Chapter 5 Cheat Sheet — Encoding and Evolution

One-Line Summaries

ConceptOne-Liner
EncodingConverting in-memory structures to bytes for storage or transmission
Backward compatibilityNewer code can read data written by older code
Forward compatibilityOlder code can read data written by newer code
Field tag (Protobuf)Numeric field identity in wire format — the canonical, permanent identifier
Avro schema resolutionWriter/reader schemas compared at decode time; fields matched by name
Schema registryCentral versioned schema store; enforces compatibility before bad data reaches consumers
Durable executionWorkflow engine that persists execution state to DB; survives process crashes transparently
Event notificationMinimal event triggers callback to source for full data
Event-carried state transferEvent carries full entity state; consumer is self-sufficient
Event sourcingState = replay of immutable event log

Encoding Format Comparison

FormatHuman-ReadableSchemaBinaryEvolutionField IdentitySize vs JSONPrimary Use
JSONYesOptionalNoManualField name100%REST APIs, config
XMLYesOptionalNoManualTag name~130%Legacy enterprise
CSVYesNoneNoPoorColumn position~70%Bulk data export
MessagePackNoNoneYesManualField name~80%Redis, compact JSON
ProtobufNoRequiredYesGoodField tag number~40%gRPC, internal RPC
ThriftNoRequiredYesGoodField tag number~42-70%Internal RPC
AvroNoRequiredYesExcellentField name (by schema match)~38%Kafka, Hadoop
FlatBuffersNoRequiredYesGoodField offset~50%Games, HFT

Compatibility Rules Quick Reference

PROTOCOL BUFFERS / THRIFT:
  Add optional field (new tag)  → SAFE    (backward + forward)
  Remove optional field          → SAFE    (tag becomes unused)
  Rename field                   → SAFE    (name not in wire)
  Change tag number              → UNSAFE  (old data misinterpreted)
  Add required field             → UNSAFE  (old data missing it)
  Reuse deleted tag              → UNSAFE  (old data re-interpreted)
  Change field type              → UNSAFE  (usually; widening is sometimes OK)

AVRO:
  Add field with default value   → SAFE    (missing in old data → use default)
  Remove field                   → SAFE    (old data has value → ignored)
  Rename field                   → UNSAFE  (name is identity; schema resolution fails)
  Add field without default      → UNSAFE  (old data has no value, no default → error)
  Change field type              → UNSAFE  (unless promotion rules allow it)

JSON:
  Everything                     → MANUAL  (no enforcement; discipline required)

Avro Schema Resolution

Writer's Schema (v1)              Reader's Schema (v2)
─────────────────────             ────────────────────────
field: userName  string  ──────→  field: userName  string
field: age       int     ──────→  field: age       int, default=0
                                  field: email     string, default=""  ← new (gets default)

Rules:
  Writer has field, Reader doesn't      → value IGNORED
  Reader has field, Writer doesn't      → reader uses DEFAULT value
  Both have field, same name            → value USED (type promotion if needed)
  Reader field has no default, Writer   → ERROR (cannot decode)
  lacks the field

Protobuf Wire Format

JSON (81 bytes):                    Protobuf (~33 bytes):
{                                   [tag=1, type=string][len][M][a][r][t][i][n]
  "userName": "Martin",             [tag=2, type=varint][1337 as varint]
  "favoriteNumber": 1337,           [tag=3, type=string][len][d][a][y][d][r]...
  "interests": ["daydreaming"]      [tag=3, type=string][len][h][a][c][k][i][n][g]
}

Key insight: tag number = field identity.

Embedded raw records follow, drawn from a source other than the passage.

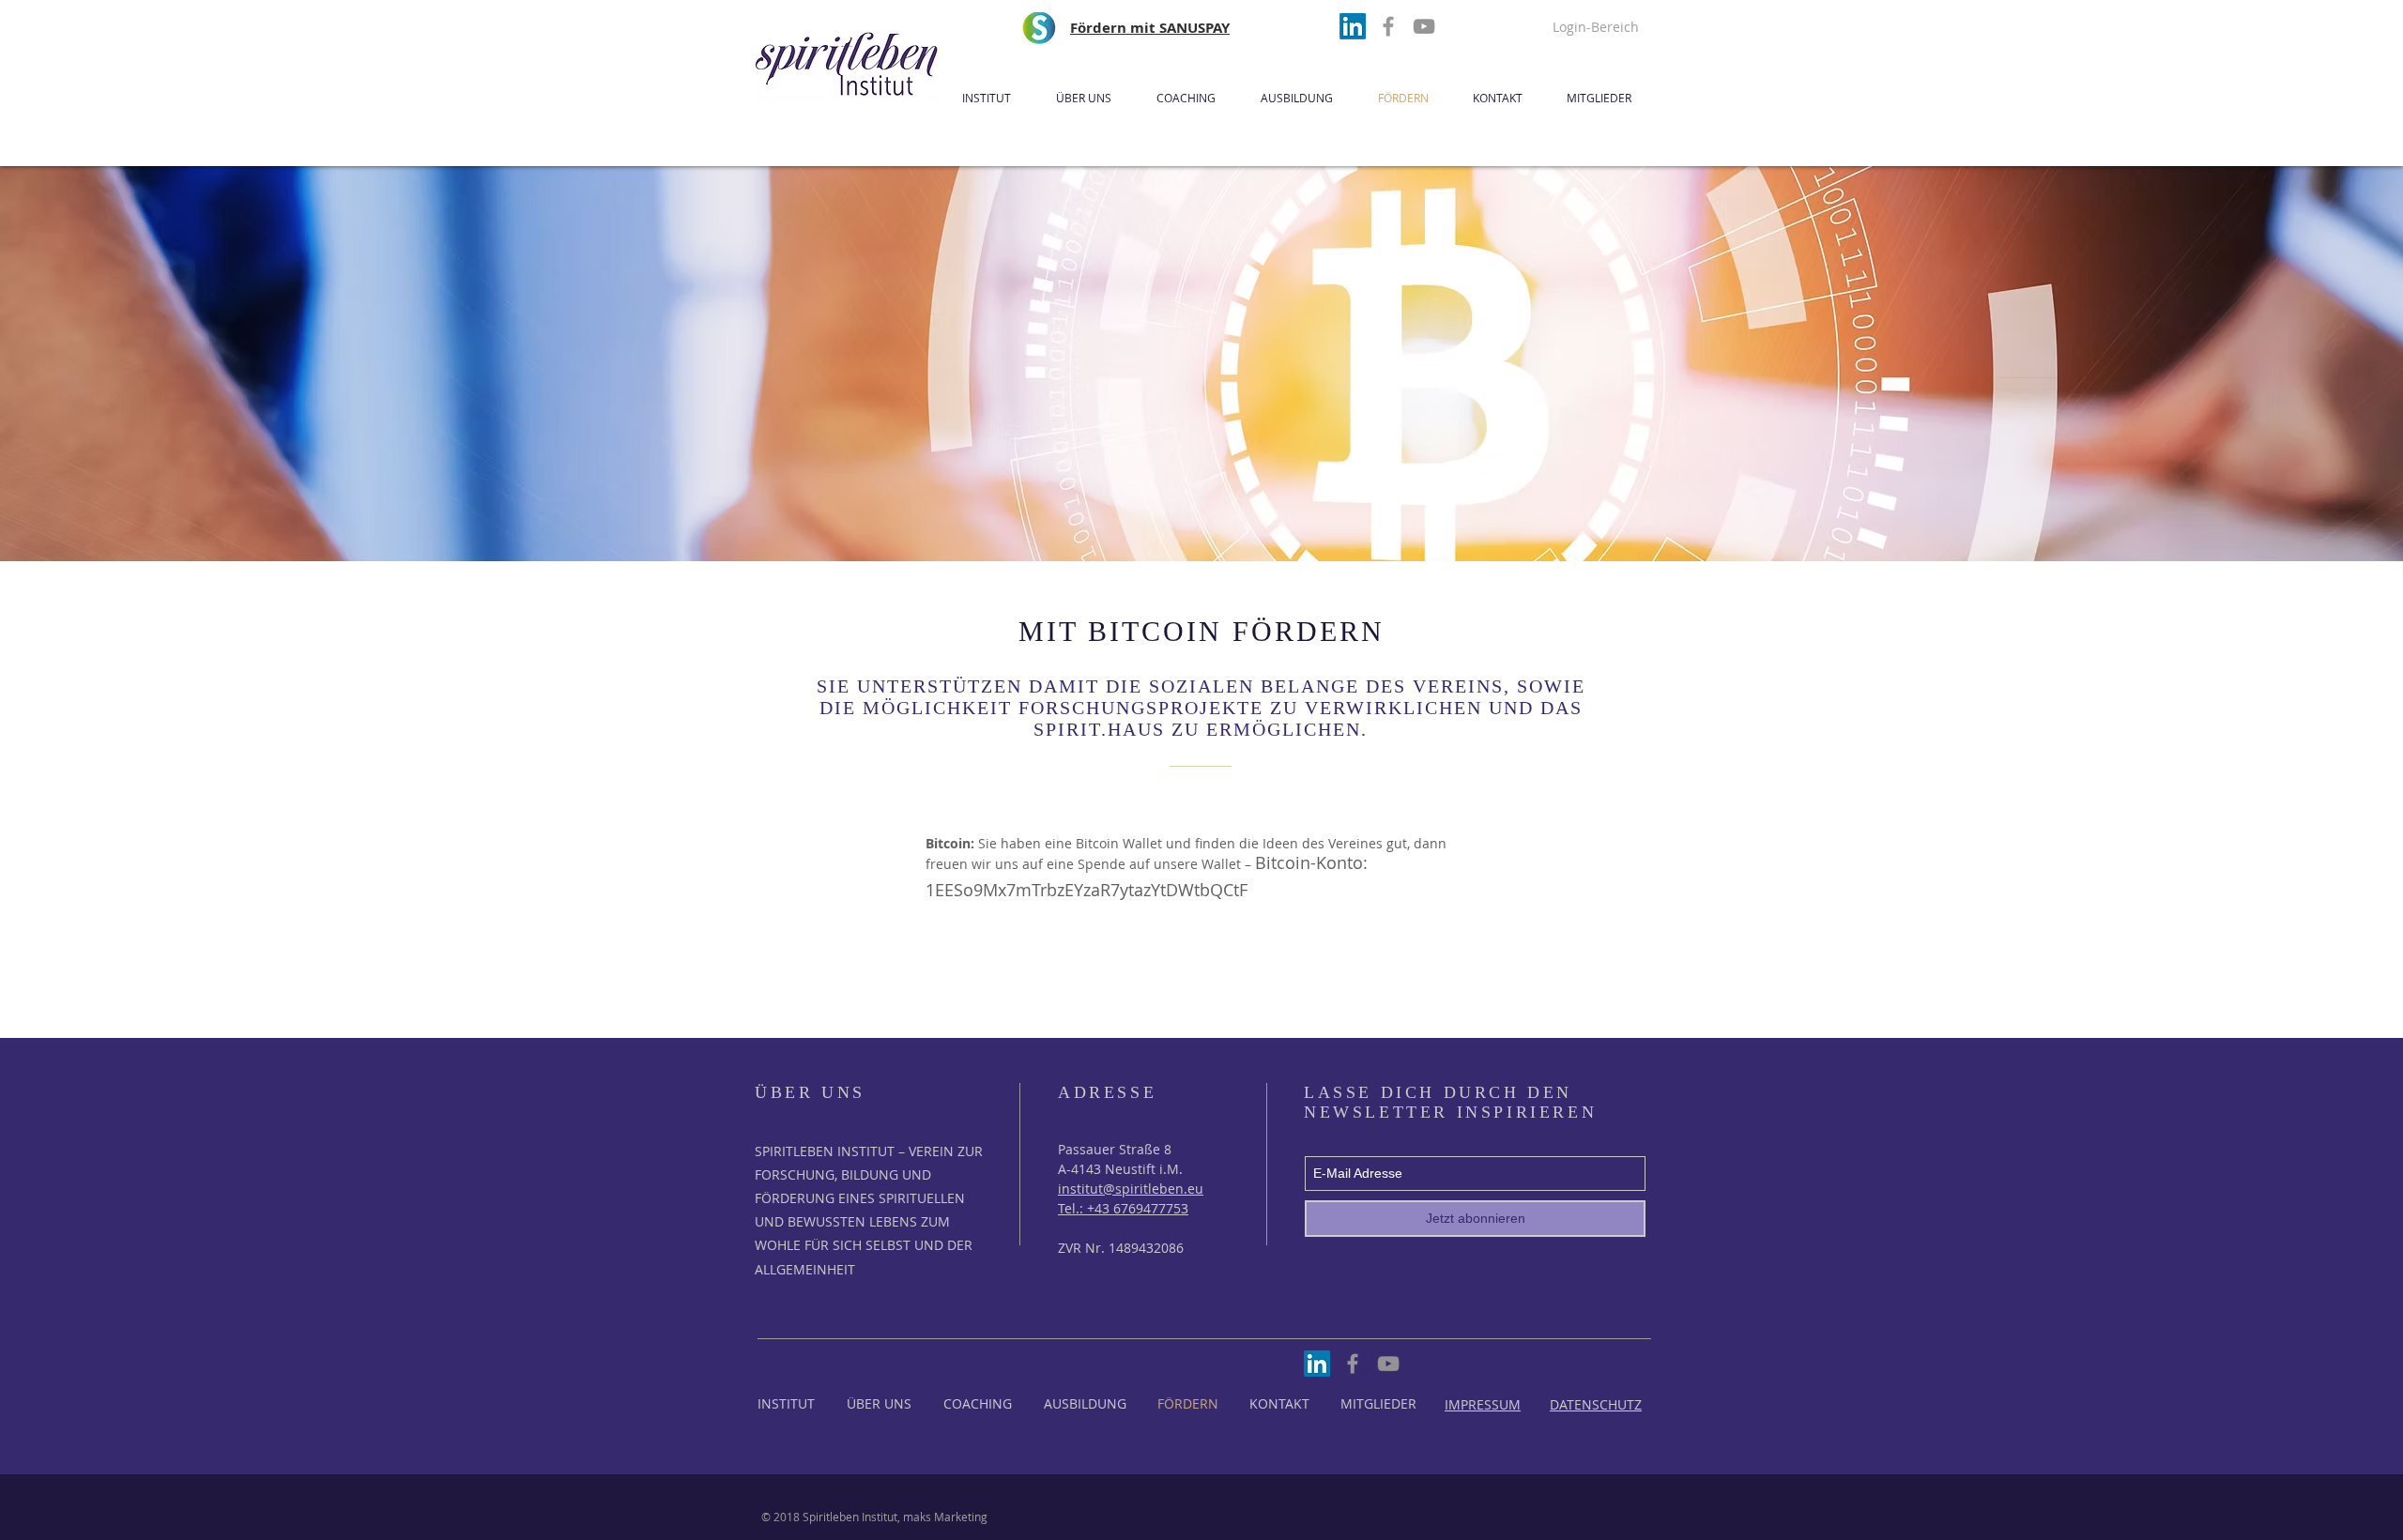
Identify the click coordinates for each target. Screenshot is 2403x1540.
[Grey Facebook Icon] (1388, 26)
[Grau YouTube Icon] (1424, 26)
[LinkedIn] (1352, 26)
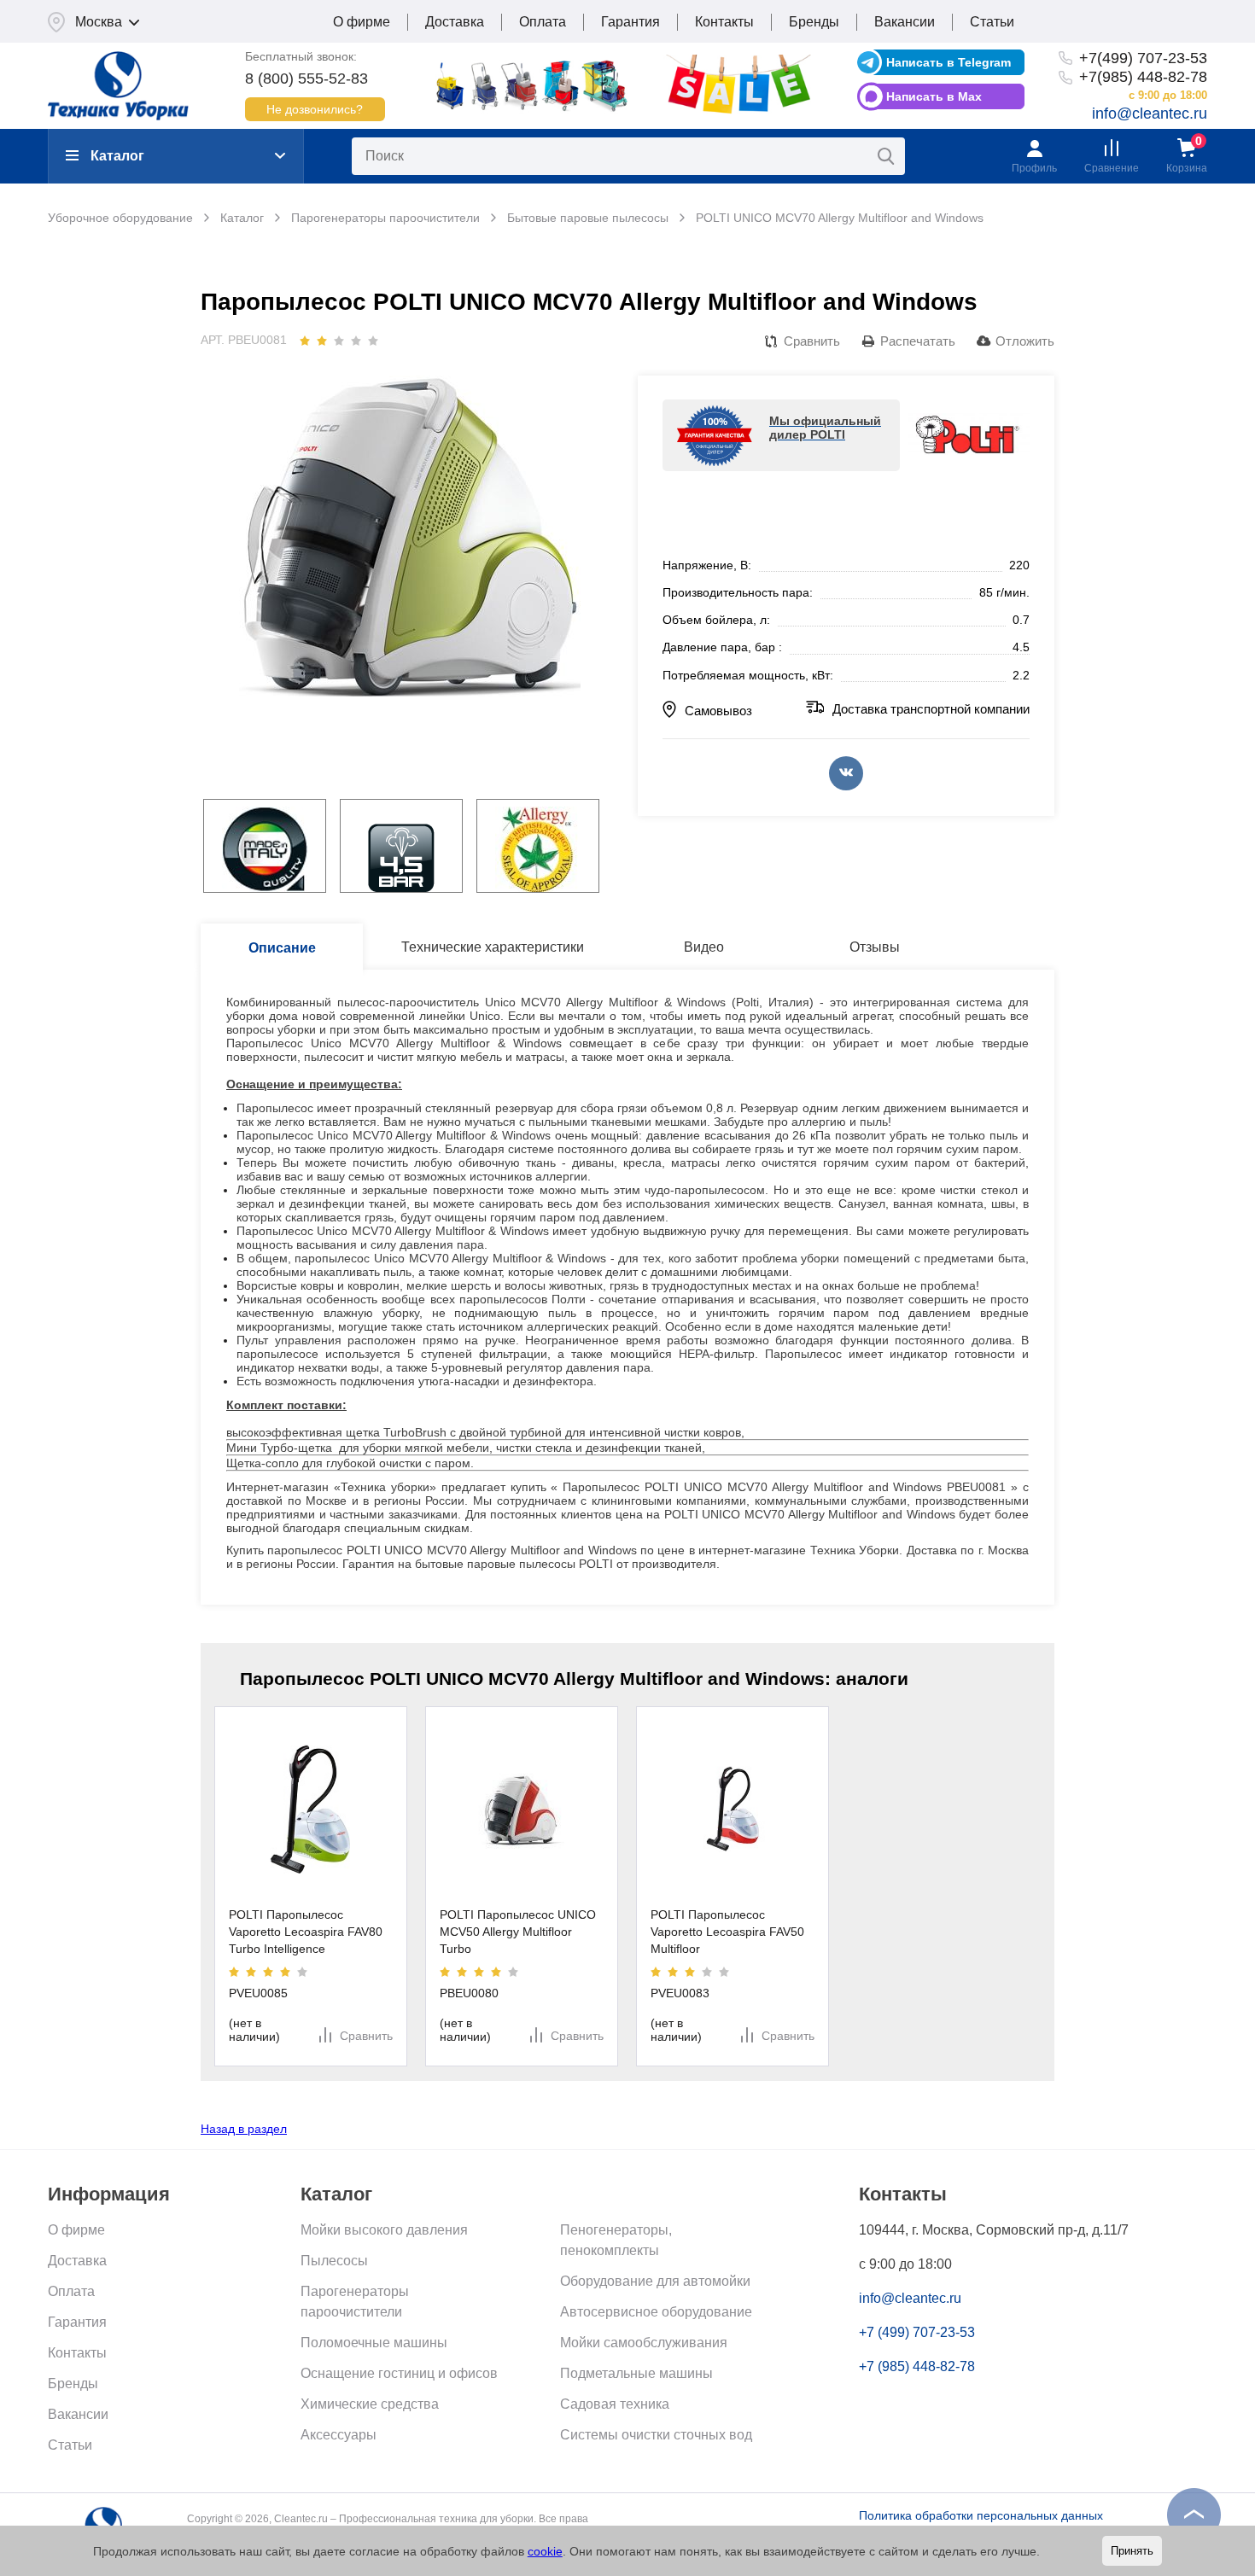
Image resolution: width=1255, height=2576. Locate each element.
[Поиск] (886, 156)
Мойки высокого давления (384, 2230)
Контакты (724, 22)
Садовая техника (614, 2404)
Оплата (542, 22)
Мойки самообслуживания (643, 2342)
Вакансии (904, 22)
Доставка (454, 22)
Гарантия (630, 22)
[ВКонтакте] (846, 773)
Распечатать (917, 341)
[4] (356, 340)
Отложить (1024, 341)
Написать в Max (934, 96)
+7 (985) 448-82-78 (917, 2366)
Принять (1132, 2550)
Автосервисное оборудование (656, 2312)
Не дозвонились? (314, 109)
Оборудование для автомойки (655, 2281)
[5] (373, 340)
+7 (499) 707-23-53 (917, 2332)
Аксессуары (338, 2434)
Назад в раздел (244, 2129)
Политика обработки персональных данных (981, 2515)
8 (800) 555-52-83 (306, 78)
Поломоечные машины (374, 2342)
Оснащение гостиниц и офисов (399, 2373)
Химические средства (370, 2404)
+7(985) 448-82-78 (1143, 76)
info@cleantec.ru (1149, 113)
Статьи (992, 22)
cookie (545, 2551)
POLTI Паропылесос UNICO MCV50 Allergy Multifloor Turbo (518, 1931)
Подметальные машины (636, 2373)
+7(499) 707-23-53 (1143, 58)
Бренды (814, 22)
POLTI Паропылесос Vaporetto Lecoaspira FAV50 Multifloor (728, 1931)
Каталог (117, 156)
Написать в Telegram (948, 62)
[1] (305, 340)
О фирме (361, 22)
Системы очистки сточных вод (656, 2434)
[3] (339, 340)
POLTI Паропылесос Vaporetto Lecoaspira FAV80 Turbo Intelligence (305, 1931)
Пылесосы (334, 2260)
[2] (322, 340)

Name is only in the .proto file.
Changing name: SAFE. Changing tag: CORRUPTS existing data.

Three Modes of Dataflow

1. THROUGH DATABASES
   ┌────────┐  encode  ┌──────┐  decode  ┌────────┐
   │ App v1 │ ───────→ │  DB  │ ───────→ │ App v2 │
   └────────┘          └──────┘          └────────┘
   ⚠ Unknown field preservation: App v1 must re-emit fields it doesn't understand
   ⚠ Rolling upgrades: v1 and v2 run simultaneously, both access same DB

2. THROUGH SERVICES (REST/RPC)
   ┌──────────┐  request   ┌──────────┐
   │  Client  │ ─────────→ │  Server  │
   │  (v1)    │ ←───────── │  (v2)    │
   └──────────┘  response  └──────────┘
   ✓ API versioning: /v2/users or Accept header
   ✓ Clients and servers deploy independently

3. THROUGH MESSAGE BROKERS (Kafka/RabbitMQ)
   ┌──────────┐  publish  ┌────────┐  consume  ┌──────────┐
   │ Producer │ ────────→ │ Kafka  │ ────────→ │ Consumer │
   └──────────┘           └────────┘           └──────────┘
   ⚠ Messages may be consumed days after production — must stay decodable
   ⚠ Schema registry mandatory for binary formats

4. THROUGH DURABLE EXECUTION (Temporal/Step Functions)
   ┌──────────────────────────────────────────────────────────┐
   │  Temporal Server (event log in DB)                        │
   │   workflow_started → activity_completed → timer_fired ... │
   └──────────────────────────────────────────────────────────┘
   Worker polls, replays event history, resumes from last checkpoint
   ⚠ Workflow code must be DETERMINISTIC — no time.now(), no random()
   ⚠ Activity inputs/outputs must be backward-compatible across versions

Durable Execution Deep Dive

PROBLEM:
  Step 1: Charge card
  Step 2: Send email
  Step 3: Update inventory
  → Process crashes after Step 1 — what happens to Steps 2 and 3?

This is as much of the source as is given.